Administrative manager with broad experience in running operations

  • In-depth work with accountants, lawyers, agents, and others
  • Over 20 years’ experience handling all aspects of fiduciary relationships for bank’s private banking clients (overall net worth of $800 million)
  • Expert in all financial arrangements (trust and estate accounts, asset management, nonprofit, and tenant shareholder negotiations)

Her résumé would also focus on her work outside PremierBank because these activities would interest her prospective employer: first, her work on the board of the high-class apartment building of which she was president for 14 years, and then the post she held for 10 years as treasurer of a nonprofit organization. Finally, Jane would highlight accomplishments at PremierBank that would be of interest to her prospective employer, such as saving a client $300,000 in taxes.

Ready to Take Charge

Robert had worked in every area of benefits administration. Now he would like to head up the entire benefits administration area—a move to management. His summary:

14 years in the design and administration of all areas of employee benefit plans

  • Five years with Borgash Benefits Consultants
  • Advised some of the largest, most prestigious companies in the country
  • Excellent training and communications skills
  • MBA in Finance

From Supporting to Selling

Jack wants to move into sales after being in marketing support. His prior résumé lacked a summary. Therefore, people saw him as a marketing support person rather than as a salesperson—because his most recent job was in marketing support. He has been an executive in the sales promotion area, so his summary stresses his internal sales and marketing as well as his management experience:

Sales and Marketing Professional with strong managerial experience

  • Devise superior marketing strategies through qualitative analysis and product repositioning
  • Skillful at completing the difficult internal sale, coupled with the ability to attract business and retain clients
  • Built strong relationships with the top consulting firms
  • A team player with an enthusiastic approach to top-level challenges.

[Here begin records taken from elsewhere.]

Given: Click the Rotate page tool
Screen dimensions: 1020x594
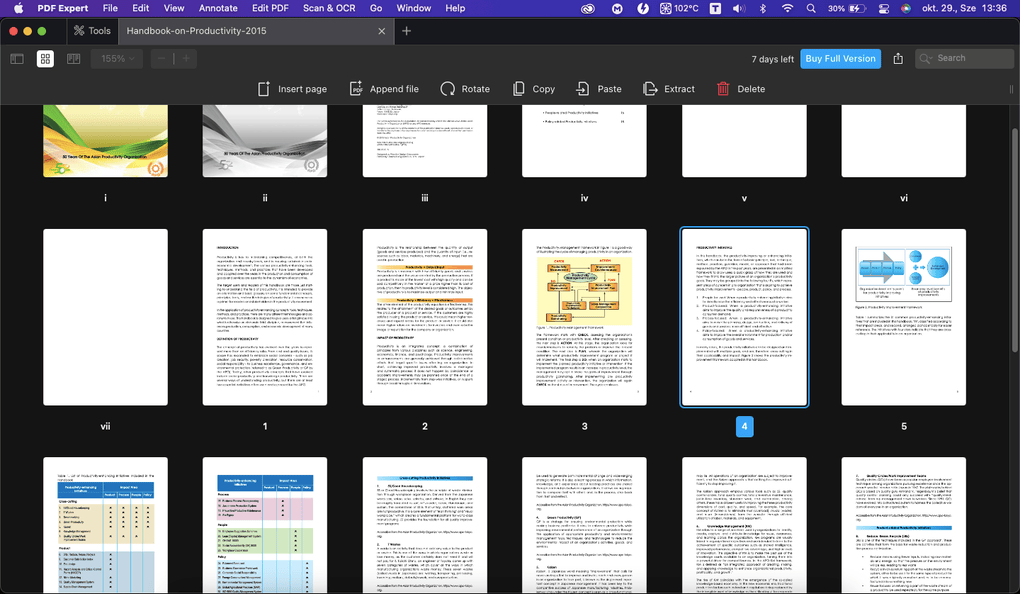Looking at the screenshot, I should click(465, 88).
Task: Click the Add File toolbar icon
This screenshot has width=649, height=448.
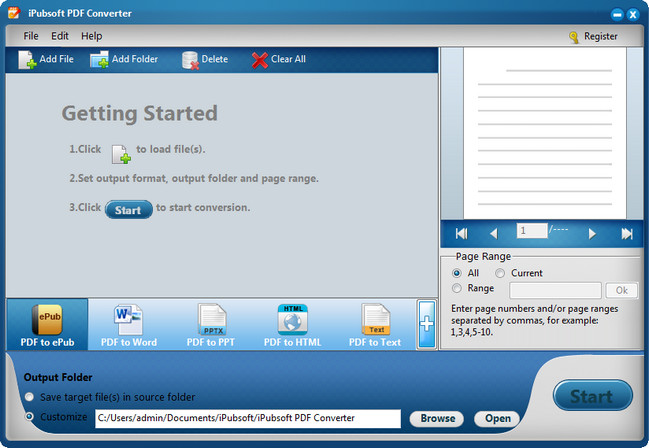Action: (x=28, y=60)
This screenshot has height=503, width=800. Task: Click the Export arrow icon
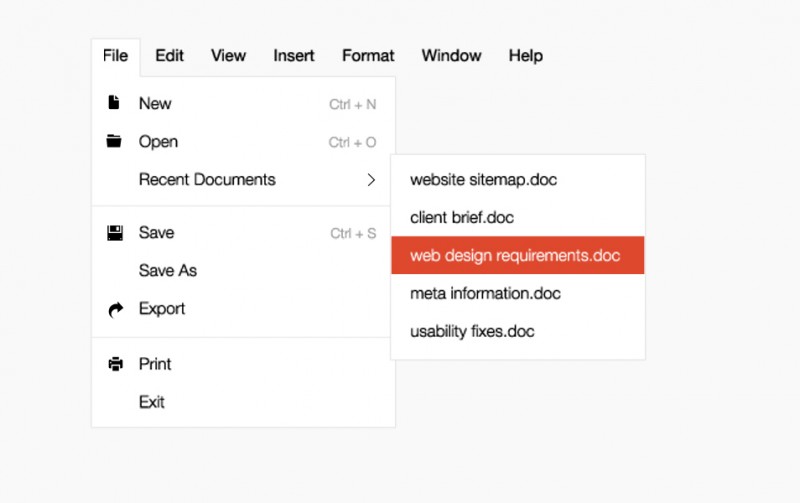pos(115,309)
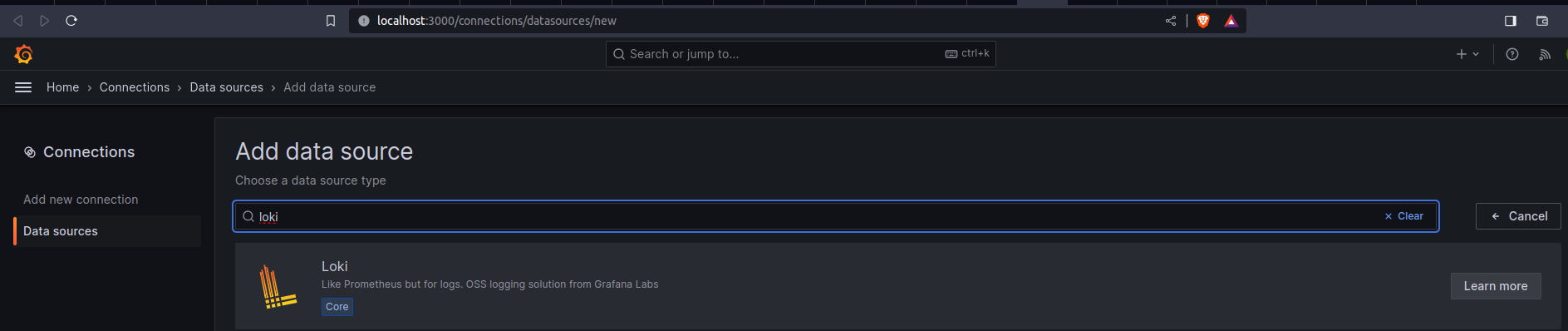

Notice how he packages his experience running a marketing department as sales. His pitch will be: “It’s even more difficult to sell inside because, in order to keep my job, I have to get other people in my company to use my marketing services. I have to do a good job, or they won’t use me again.”

If you do not have a summary, then, by default, you are positioned by the last job you held. In Jack’s case, the employer would receive the new résumé with the new summary and say, “Ah-ha! Just what we need—a salesperson!”

 

Sophisticated Positioning

Here are how some people repositioned their backgrounds in a sophisticated way. Jeff had been in loan-processing operations in a bank. Outside financial services, not many organizations do loan processing. To position himself to work in a hospital, Jeff changed his positioning to transaction processing because hospitals process a large number of transactions, but not loans. Otherwise, they would look at his résumé and say, “We don’t need to have loans processed.”

In fact, a lot of people work in banking, but many see themselves as working for information services companies. Money is sent via computer networks and wire transfers. They are passing information, not currency.

Nydia had worked both at banks and at pharmaceutical companies. Because of her target,
she positioned herself as having worked in regulated industries.

David saw himself as an international human resources generalist but was having difficulty with his search. There were no international jobs in his field, so he should not position himself as “inter-national.”

Now, think about your target market and how you should position your background for that target.